LA GLOIRE À 20 ANS COMME UN COUP DE GRISOU

Sa rencontre avec René Julliard sera un tournant dans sa vie. René Julliard était un éditeur de grand talent, qui connaissait très bien son métier, qui lisait et qui aimait profondément la littérature. Il perçoit immédiatement à la lecture du manuscrit de cette Françoise Quoirez qu’il y a là une promesse d’écrivain. C’est aussi un homme mûr, solide, un homme qui la protège et qui l’écoute. Il la convoque dans son bureau de la rue de l’Université. Il veut rencontrer ce phénomène, s’assurer que c’est bien elle qui a écrit ce roman et surtout, qu’il n’est pas autobio-graphique.
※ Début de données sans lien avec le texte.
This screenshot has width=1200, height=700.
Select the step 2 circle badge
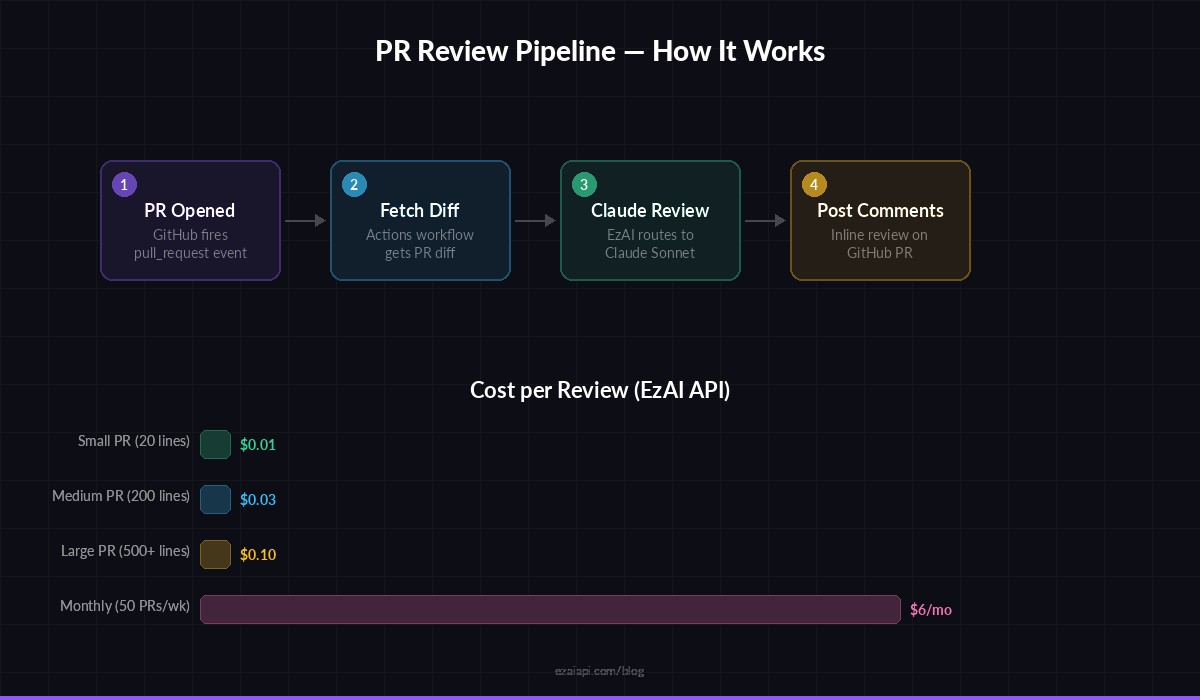pos(354,185)
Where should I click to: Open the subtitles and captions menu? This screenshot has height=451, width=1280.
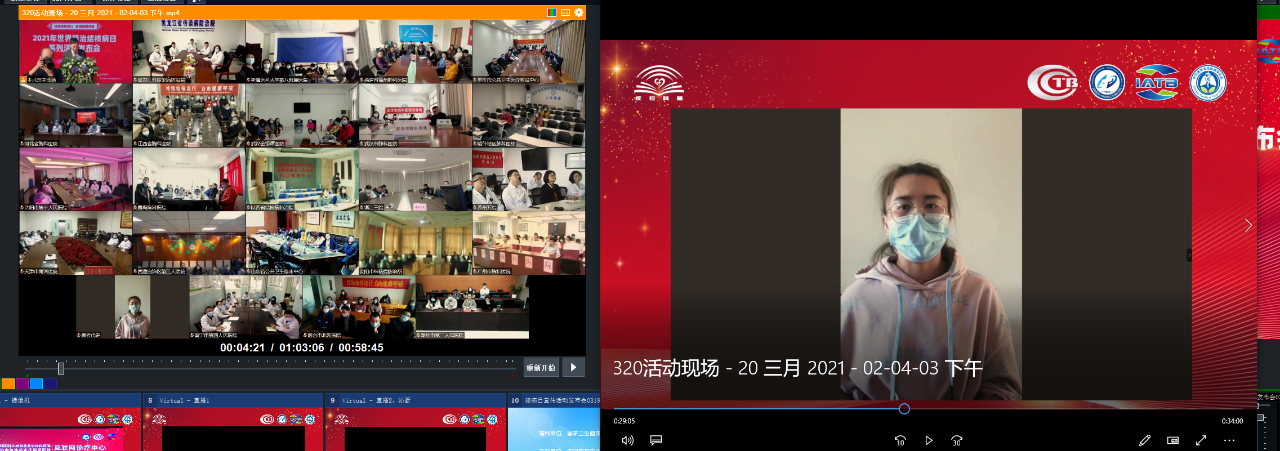(656, 440)
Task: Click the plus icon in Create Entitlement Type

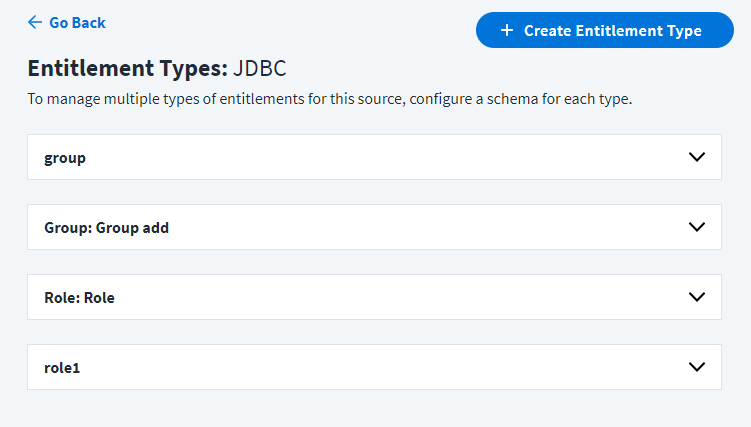Action: tap(507, 30)
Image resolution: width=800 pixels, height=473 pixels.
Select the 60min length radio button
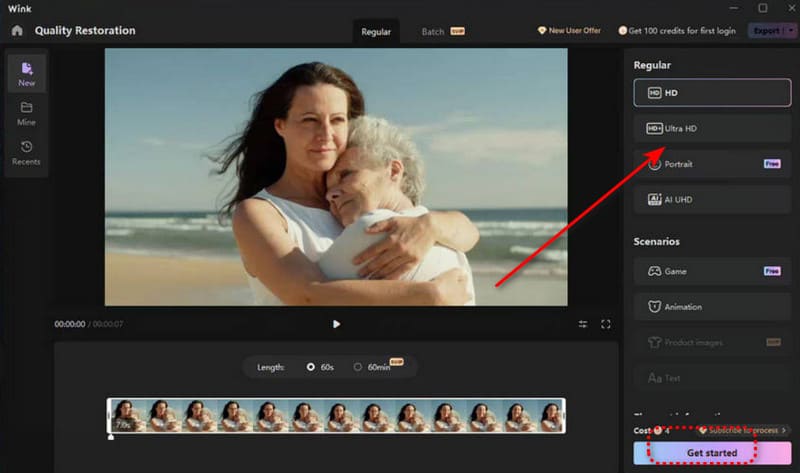[358, 367]
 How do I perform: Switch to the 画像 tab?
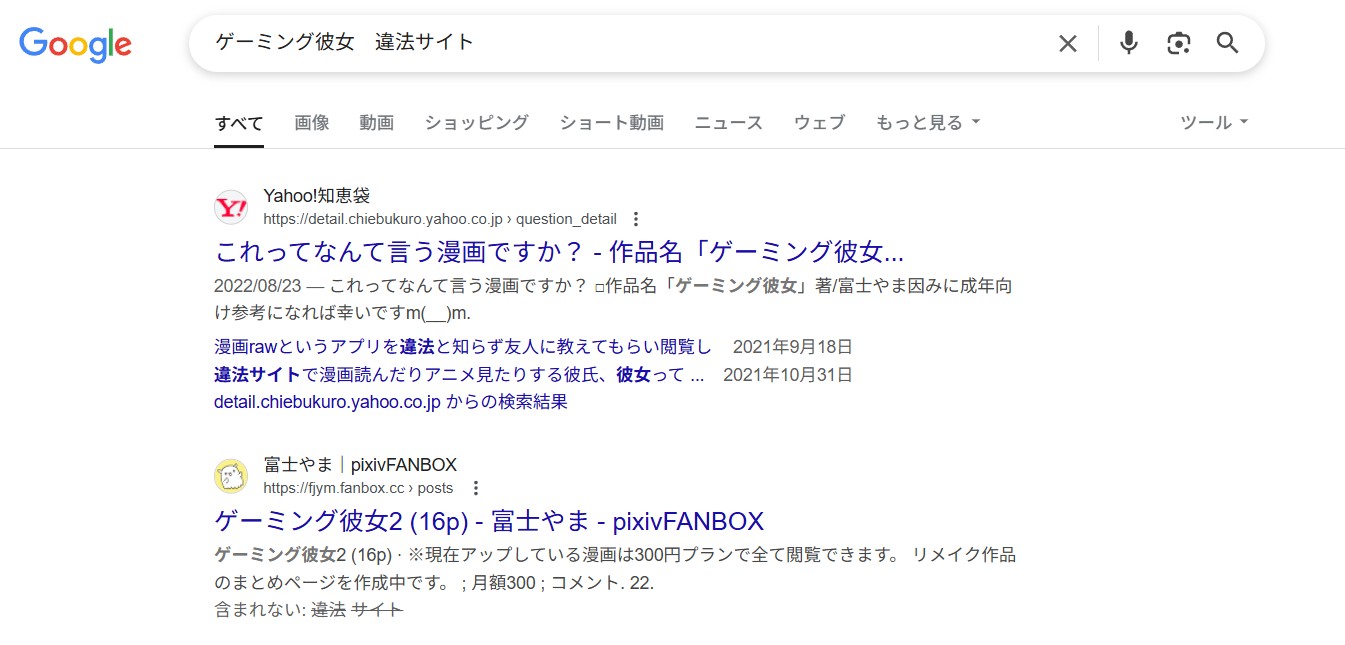point(311,121)
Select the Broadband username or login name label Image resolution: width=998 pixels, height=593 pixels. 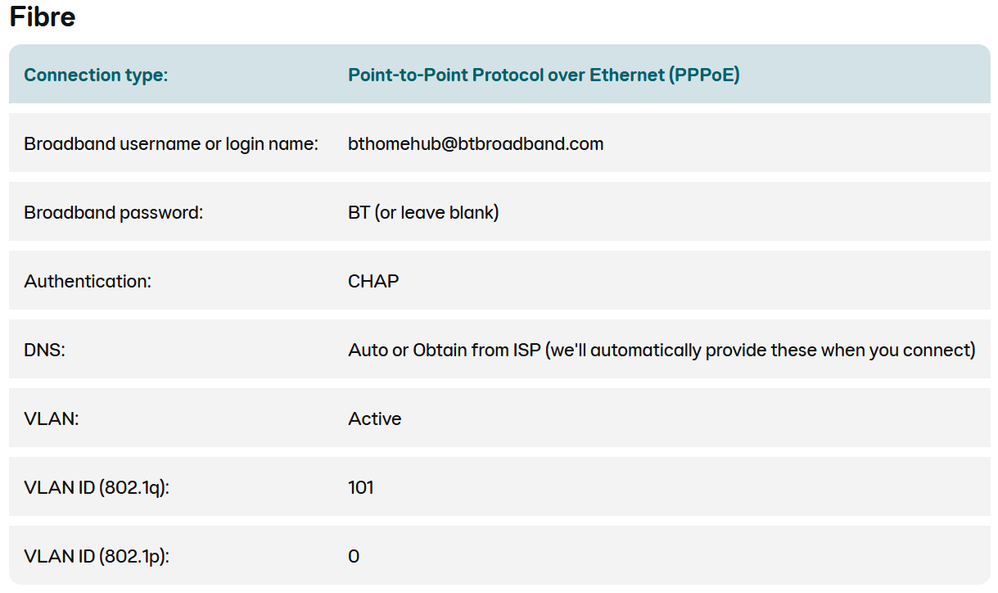[x=171, y=144]
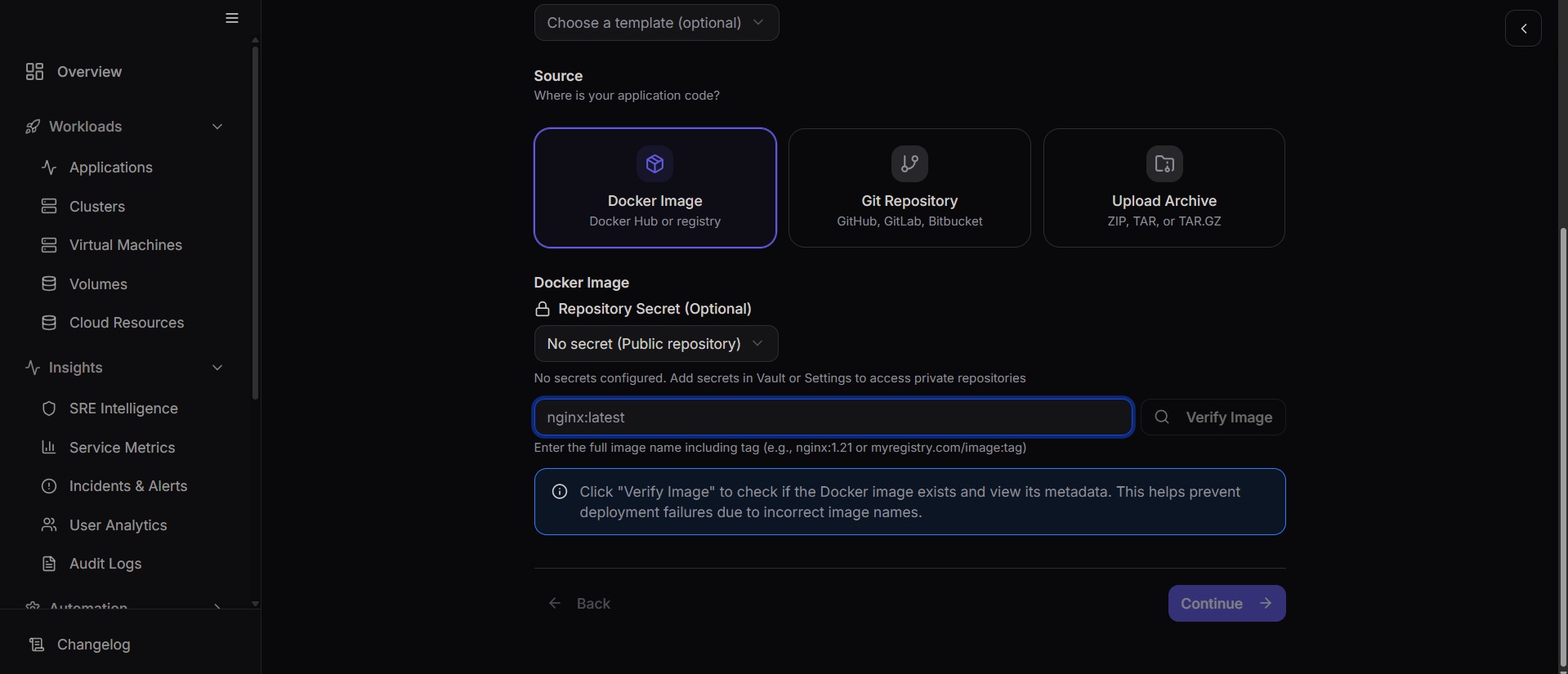This screenshot has height=674, width=1568.
Task: Select the Docker Image source option
Action: tap(654, 188)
Si tel était le cas il y aurait peu de chances qu’un autre livre voie le jour… Mais non, ma mère, assez impressionnée par cet homme, raconte qu’elle a écrit son livre comme ça, assez vite et simplement.Elle l’avait commencé puis presque achevé et abandonné dans un tiroir, parce qu’en le relisant elle n’avait pas trouvé cela très bon. Sur les encouragements de ses amis, notamment de Florence Malraux qui l’avait lu, elle l’avait retouché, achevé puis déposé chez deux éditeurs, Plon et Julliard. Elle avait noté sur les enveloppes « Françoise Quoirez, 167 boulevard Malesherbes, Carnot 5981 ». François Legris, lecteur chez Julliard, avait été plus rapide à lire le manuscrit et, surpris par la qualité du texte, avait immédiatement prévenu René Julliard qui l’avait lu à son tour dans la nuit. René Julliard s’empresse de téléphoner mais ce jour-là le téléphone ne marche pas ou ma mère dort encore et demande à ce qu’on ne la réveille pas. Il envoie donc un télégramme : « Prière d’appeler d’urgence maison Julliard ».En sortant de chez Julliard et ayant appris que son livre est pris, elle boit un cognac pour se remettre.La sortie du livre est saluée par l’article de François Mauriac dans Le Figaro où il évoque pour la première fois un « charmant petit monstre ». Très vite les ventes du livre s’envolent puis le prix des Critiques déclenche un ouragan médiatique. Prise dans le tourbillon du succès, elle devient un objet de curiosité et de convoitise, en particulier pour les journalistes.

D. W. 

Le « charmant petit monstre » chez son éditeur René Julliard, en 1954.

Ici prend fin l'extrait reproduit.